_Problem requirements_: Reproduce the entries from the beginning through the line containing "This screenshot has", both ends included, with "agent" swapped for "assistant" and nothing else altered.

_Provided data_:
──────────
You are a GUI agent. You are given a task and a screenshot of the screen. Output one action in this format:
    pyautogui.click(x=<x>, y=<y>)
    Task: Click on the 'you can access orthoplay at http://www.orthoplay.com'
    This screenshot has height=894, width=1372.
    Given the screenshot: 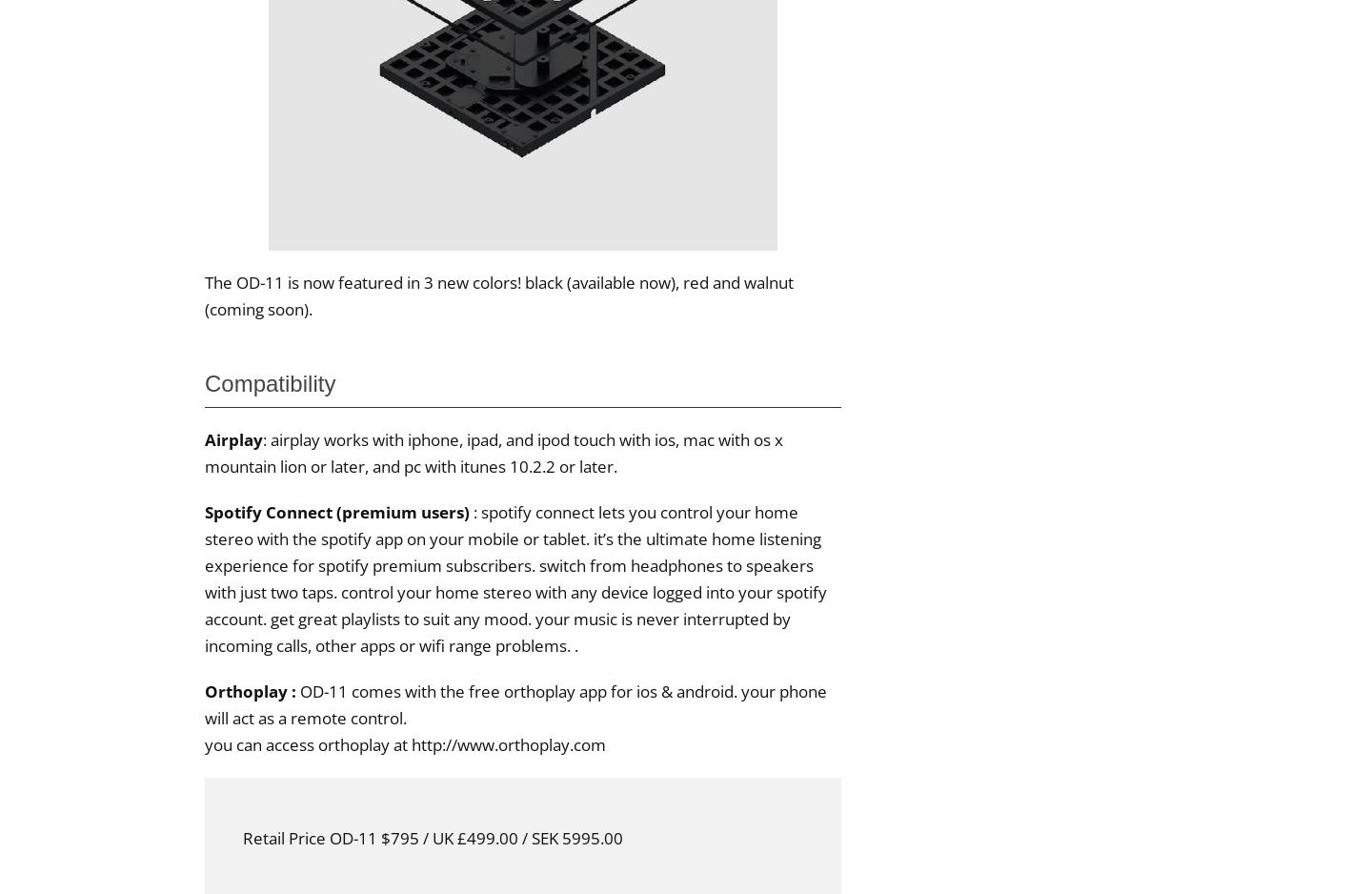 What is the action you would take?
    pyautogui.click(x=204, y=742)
──────────
_Result of this task_:
You are a GUI assistant. You are given a task and a screenshot of the screen. Output one action in this format:
    pyautogui.click(x=<x>, y=<y>)
    Task: Click on the 'you can access orthoplay at http://www.orthoplay.com'
    This screenshot has height=894, width=1372.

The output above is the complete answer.